[[ INFORMATION GIVEN open ]]

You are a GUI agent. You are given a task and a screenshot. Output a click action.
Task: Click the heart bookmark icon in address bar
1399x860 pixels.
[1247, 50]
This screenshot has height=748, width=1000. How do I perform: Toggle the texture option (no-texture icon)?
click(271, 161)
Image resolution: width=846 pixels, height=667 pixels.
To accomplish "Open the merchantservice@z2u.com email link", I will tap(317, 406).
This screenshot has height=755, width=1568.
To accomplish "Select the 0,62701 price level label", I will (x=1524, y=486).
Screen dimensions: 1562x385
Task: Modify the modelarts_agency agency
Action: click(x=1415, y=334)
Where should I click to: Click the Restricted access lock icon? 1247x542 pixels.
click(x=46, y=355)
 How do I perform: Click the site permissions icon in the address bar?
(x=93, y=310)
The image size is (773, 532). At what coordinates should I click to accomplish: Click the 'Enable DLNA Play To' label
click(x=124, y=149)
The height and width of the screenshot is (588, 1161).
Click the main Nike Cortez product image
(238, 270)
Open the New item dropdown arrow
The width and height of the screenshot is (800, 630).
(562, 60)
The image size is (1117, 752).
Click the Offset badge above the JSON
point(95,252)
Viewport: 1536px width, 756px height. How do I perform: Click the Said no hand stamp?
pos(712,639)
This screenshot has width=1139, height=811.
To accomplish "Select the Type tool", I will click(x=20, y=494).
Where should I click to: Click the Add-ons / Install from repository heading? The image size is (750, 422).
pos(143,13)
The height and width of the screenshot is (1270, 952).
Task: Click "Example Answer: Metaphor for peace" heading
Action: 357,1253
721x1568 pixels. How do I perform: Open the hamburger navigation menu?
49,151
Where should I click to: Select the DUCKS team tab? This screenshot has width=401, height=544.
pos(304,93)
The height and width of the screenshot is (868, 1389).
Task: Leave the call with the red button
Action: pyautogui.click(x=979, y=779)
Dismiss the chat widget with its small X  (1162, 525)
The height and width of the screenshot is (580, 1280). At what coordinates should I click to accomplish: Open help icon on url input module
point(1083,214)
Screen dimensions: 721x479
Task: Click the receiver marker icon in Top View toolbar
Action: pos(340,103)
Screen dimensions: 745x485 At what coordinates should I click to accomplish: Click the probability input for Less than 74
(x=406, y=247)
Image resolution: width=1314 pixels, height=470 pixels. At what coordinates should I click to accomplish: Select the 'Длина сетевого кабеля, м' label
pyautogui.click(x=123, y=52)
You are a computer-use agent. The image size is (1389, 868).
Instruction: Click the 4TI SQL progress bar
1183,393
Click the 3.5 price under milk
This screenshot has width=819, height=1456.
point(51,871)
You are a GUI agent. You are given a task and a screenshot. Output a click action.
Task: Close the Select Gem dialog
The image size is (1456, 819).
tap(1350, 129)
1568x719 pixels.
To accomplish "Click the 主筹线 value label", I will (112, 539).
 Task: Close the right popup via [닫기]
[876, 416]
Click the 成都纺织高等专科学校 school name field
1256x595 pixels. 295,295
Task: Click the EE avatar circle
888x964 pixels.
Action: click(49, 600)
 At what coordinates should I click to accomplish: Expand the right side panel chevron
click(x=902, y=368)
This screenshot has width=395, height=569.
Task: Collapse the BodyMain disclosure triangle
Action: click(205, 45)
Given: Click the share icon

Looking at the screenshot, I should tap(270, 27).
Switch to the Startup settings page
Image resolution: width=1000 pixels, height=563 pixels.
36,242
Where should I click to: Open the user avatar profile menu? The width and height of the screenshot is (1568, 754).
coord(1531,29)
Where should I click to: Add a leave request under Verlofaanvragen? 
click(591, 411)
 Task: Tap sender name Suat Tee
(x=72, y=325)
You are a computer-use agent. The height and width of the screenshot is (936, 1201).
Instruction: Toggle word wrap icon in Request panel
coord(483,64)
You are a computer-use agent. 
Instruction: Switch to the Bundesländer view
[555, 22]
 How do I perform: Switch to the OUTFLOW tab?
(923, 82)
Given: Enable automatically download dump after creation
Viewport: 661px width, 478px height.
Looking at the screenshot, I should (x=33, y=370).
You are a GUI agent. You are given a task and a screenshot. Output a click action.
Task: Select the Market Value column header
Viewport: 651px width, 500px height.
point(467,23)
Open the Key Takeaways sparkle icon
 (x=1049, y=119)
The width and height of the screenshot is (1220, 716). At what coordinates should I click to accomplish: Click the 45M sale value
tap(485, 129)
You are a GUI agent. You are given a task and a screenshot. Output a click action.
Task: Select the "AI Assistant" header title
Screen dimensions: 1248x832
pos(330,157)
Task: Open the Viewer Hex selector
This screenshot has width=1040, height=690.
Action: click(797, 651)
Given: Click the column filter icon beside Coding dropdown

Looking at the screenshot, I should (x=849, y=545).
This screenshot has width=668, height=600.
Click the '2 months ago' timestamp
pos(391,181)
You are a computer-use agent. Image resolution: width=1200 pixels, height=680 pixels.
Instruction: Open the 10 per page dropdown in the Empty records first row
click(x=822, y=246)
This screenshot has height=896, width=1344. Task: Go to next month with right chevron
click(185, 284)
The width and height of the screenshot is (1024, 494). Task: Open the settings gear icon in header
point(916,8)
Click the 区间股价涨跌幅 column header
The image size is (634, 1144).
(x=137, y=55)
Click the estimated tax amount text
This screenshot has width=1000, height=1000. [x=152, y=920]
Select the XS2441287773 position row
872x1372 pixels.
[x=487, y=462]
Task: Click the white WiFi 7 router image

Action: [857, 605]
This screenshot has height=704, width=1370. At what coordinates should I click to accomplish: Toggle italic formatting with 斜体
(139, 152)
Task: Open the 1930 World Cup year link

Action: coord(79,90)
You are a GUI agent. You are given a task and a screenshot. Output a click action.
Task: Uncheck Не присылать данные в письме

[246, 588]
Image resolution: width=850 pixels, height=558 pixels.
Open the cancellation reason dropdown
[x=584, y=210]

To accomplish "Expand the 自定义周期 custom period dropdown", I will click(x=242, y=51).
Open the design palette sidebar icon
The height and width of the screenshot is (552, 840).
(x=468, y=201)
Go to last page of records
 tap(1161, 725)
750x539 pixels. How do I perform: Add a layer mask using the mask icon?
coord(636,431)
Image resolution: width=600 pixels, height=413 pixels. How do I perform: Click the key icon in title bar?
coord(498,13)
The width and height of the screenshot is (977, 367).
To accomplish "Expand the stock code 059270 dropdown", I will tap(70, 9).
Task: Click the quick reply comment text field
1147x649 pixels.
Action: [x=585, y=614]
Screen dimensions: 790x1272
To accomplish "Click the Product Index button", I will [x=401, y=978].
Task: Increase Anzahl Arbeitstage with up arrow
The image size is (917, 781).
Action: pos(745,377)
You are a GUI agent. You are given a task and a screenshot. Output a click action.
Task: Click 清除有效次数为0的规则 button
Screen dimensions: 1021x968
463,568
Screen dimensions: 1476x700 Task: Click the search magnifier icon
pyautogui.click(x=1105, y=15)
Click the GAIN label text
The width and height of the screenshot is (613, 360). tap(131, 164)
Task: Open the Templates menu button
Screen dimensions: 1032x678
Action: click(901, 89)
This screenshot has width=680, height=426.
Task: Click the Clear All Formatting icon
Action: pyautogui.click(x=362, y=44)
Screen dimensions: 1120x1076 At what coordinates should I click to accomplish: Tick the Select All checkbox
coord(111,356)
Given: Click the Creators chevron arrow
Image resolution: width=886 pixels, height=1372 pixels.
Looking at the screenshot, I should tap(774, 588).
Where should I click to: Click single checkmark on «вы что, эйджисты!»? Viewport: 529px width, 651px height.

[[ INFORMATION GIVEN closed ]]

PROBLEM TO SOLVE —
Each line of the material should be returned exactly as it stands.

ANSWER SPACE —
You are a GUI agent. You are given a task and a screenshot. Output a click action.
Task: Click the heart bookmark icon in address bar
1399x860 pixels.
[1247, 50]
This screenshot has height=748, width=1000. How do I perform: Toggle the texture option (no-texture icon)?
click(271, 161)
Image resolution: width=846 pixels, height=667 pixels.
To accomplish "Open the merchantservice@z2u.com email link", I will tap(317, 406).
This screenshot has height=755, width=1568.
To accomplish "Select the 0,62701 price level label", I will (x=1524, y=486).
Screen dimensions: 1562x385
Task: Modify the modelarts_agency agency
Action: click(x=1415, y=334)
Where should I click to: Click the Restricted access lock icon? 1247x542 pixels.
click(x=46, y=355)
 How do I perform: Click the site permissions icon in the address bar?
(x=93, y=310)
The image size is (773, 532). At what coordinates should I click to accomplish: Click the 'Enable DLNA Play To' label
click(x=124, y=149)
The height and width of the screenshot is (588, 1161).
Click the main Nike Cortez product image
(238, 270)
Open the New item dropdown arrow
The width and height of the screenshot is (800, 630).
(562, 60)
The image size is (1117, 752).
Click the Offset badge above the JSON
point(95,252)
Viewport: 1536px width, 756px height. How do I perform: Click the Said no hand stamp?
pos(712,639)
This screenshot has width=1139, height=811.
To accomplish "Select the Type tool", I will click(x=20, y=494).
Where should I click to: Click the Add-ons / Install from repository heading? The image size is (750, 422).
pos(143,13)
The height and width of the screenshot is (1270, 952).
Task: Click "Example Answer: Metaphor for peace" heading
Action: 357,1253
721x1568 pixels. How do I perform: Open the hamburger navigation menu?
49,151
Where should I click to: Select the DUCKS team tab? This screenshot has width=401, height=544.
pos(304,93)
The height and width of the screenshot is (868, 1389).
Task: Leave the call with the red button
Action: pyautogui.click(x=979, y=779)
Dismiss the chat widget with its small X  (1162, 525)
The height and width of the screenshot is (580, 1280). At what coordinates should I click to accomplish: Open help icon on url input module
point(1083,214)
Screen dimensions: 721x479
Task: Click the receiver marker icon in Top View toolbar
Action: pos(340,103)
Screen dimensions: 745x485 At what coordinates should I click to accomplish: Click the probability input for Less than 74
(x=406, y=247)
Image resolution: width=1314 pixels, height=470 pixels. At what coordinates should I click to accomplish: Select the 'Длина сетевого кабеля, м' label
pyautogui.click(x=123, y=52)
You are a computer-use agent. The image size is (1389, 868).
Instruction: Click the 4TI SQL progress bar
1183,393
Click the 3.5 price under milk
This screenshot has width=819, height=1456.
point(51,871)
You are a GUI agent. You are given a task and a screenshot. Output a click action.
Task: Close the Select Gem dialog
The image size is (1456, 819).
tap(1350, 129)
1568x719 pixels.
To accomplish "Click the 主筹线 value label", I will (112, 539).
 Task: Close the right popup via [닫기]
[876, 416]
Click the 成都纺织高等专科学校 school name field
1256x595 pixels. 295,295
Task: Click the EE avatar circle
888x964 pixels.
Action: click(49, 600)
 At what coordinates should I click to accomplish: Expand the right side panel chevron
click(x=902, y=368)
This screenshot has width=395, height=569.
Task: Collapse the BodyMain disclosure triangle
Action: click(205, 45)
Given: Click the share icon

Looking at the screenshot, I should tap(270, 27).
Switch to the Startup settings page
Image resolution: width=1000 pixels, height=563 pixels.
36,242
Where should I click to: Open the user avatar profile menu? The width and height of the screenshot is (1568, 754).
coord(1531,29)
Where should I click to: Add a leave request under Verlofaanvragen? 
click(591, 411)
 Task: Tap sender name Suat Tee
(x=72, y=325)
You are a computer-use agent. The height and width of the screenshot is (936, 1201).
Instruction: Toggle word wrap icon in Request panel
coord(483,64)
You are a computer-use agent. 
Instruction: Switch to the Bundesländer view
[555, 22]
 How do I perform: Switch to the OUTFLOW tab?
(923, 82)
Given: Enable automatically download dump after creation
Viewport: 661px width, 478px height.
Looking at the screenshot, I should (x=33, y=370).
You are a GUI agent. You are given a task and a screenshot. Output a click action.
Task: Select the Market Value column header
Viewport: 651px width, 500px height.
point(467,23)
Open the Key Takeaways sparkle icon
 (x=1049, y=119)
The width and height of the screenshot is (1220, 716). At what coordinates should I click to accomplish: Click the 45M sale value
tap(485, 129)
You are a GUI agent. You are given a task and a screenshot. Output a click action.
Task: Select the "AI Assistant" header title
Screen dimensions: 1248x832
pos(330,157)
Task: Open the Viewer Hex selector
This screenshot has width=1040, height=690.
Action: click(797, 651)
Given: Click the column filter icon beside Coding dropdown

Looking at the screenshot, I should (x=849, y=545).
This screenshot has width=668, height=600.
Click the '2 months ago' timestamp
pos(391,181)
You are a computer-use agent. Image resolution: width=1200 pixels, height=680 pixels.
Instruction: Open the 10 per page dropdown in the Empty records first row
click(x=822, y=246)
This screenshot has height=896, width=1344. Task: Go to next month with right chevron
click(185, 284)
The width and height of the screenshot is (1024, 494). Task: Open the settings gear icon in header
point(916,8)
Click the 区间股价涨跌幅 column header
The image size is (634, 1144).
(x=137, y=55)
Click the estimated tax amount text
This screenshot has width=1000, height=1000. [x=152, y=920]
Select the XS2441287773 position row
872x1372 pixels.
[x=487, y=462]
Task: Click the white WiFi 7 router image

Action: [857, 605]
This screenshot has height=704, width=1370. At what coordinates should I click to accomplish: Toggle italic formatting with 斜体
(139, 152)
Task: Open the 1930 World Cup year link

Action: coord(79,90)
You are a GUI agent. You are given a task and a screenshot. Output a click action.
Task: Uncheck Не присылать данные в письме

[246, 588]
Image resolution: width=850 pixels, height=558 pixels.
Open the cancellation reason dropdown
[x=584, y=210]

To accomplish "Expand the 自定义周期 custom period dropdown", I will click(x=242, y=51).
Open the design palette sidebar icon
The height and width of the screenshot is (552, 840).
(x=468, y=201)
Go to last page of records
 tap(1161, 725)
750x539 pixels. How do I perform: Add a layer mask using the mask icon?
coord(636,431)
Image resolution: width=600 pixels, height=413 pixels. How do I perform: Click the key icon in title bar?
coord(498,13)
The width and height of the screenshot is (977, 367).
To accomplish "Expand the stock code 059270 dropdown", I will tap(70, 9).
Task: Click the quick reply comment text field
1147x649 pixels.
Action: [x=585, y=614]
Screen dimensions: 790x1272
To accomplish "Click the Product Index button", I will [x=401, y=978].
Task: Increase Anzahl Arbeitstage with up arrow
The image size is (917, 781).
Action: pos(745,377)
You are a GUI agent. You are given a task and a screenshot. Output a click action.
Task: Click 清除有效次数为0的规则 button
Screen dimensions: 1021x968
463,568
Screen dimensions: 1476x700 Task: Click the search magnifier icon
pyautogui.click(x=1105, y=15)
Click the GAIN label text
The width and height of the screenshot is (613, 360). tap(131, 164)
Task: Open the Templates menu button
Screen dimensions: 1032x678
Action: click(901, 89)
This screenshot has width=680, height=426.
Task: Click the Clear All Formatting icon
Action: pyautogui.click(x=362, y=44)
Screen dimensions: 1120x1076 At what coordinates should I click to accomplish: Tick the Select All checkbox
coord(111,356)
Given: Click the Creators chevron arrow
Image resolution: width=886 pixels, height=1372 pixels.
Looking at the screenshot, I should tap(774, 588).
Where should I click to: Click single checkmark on «вы что, эйджисты!»? Viewport: 529px width, 651px height.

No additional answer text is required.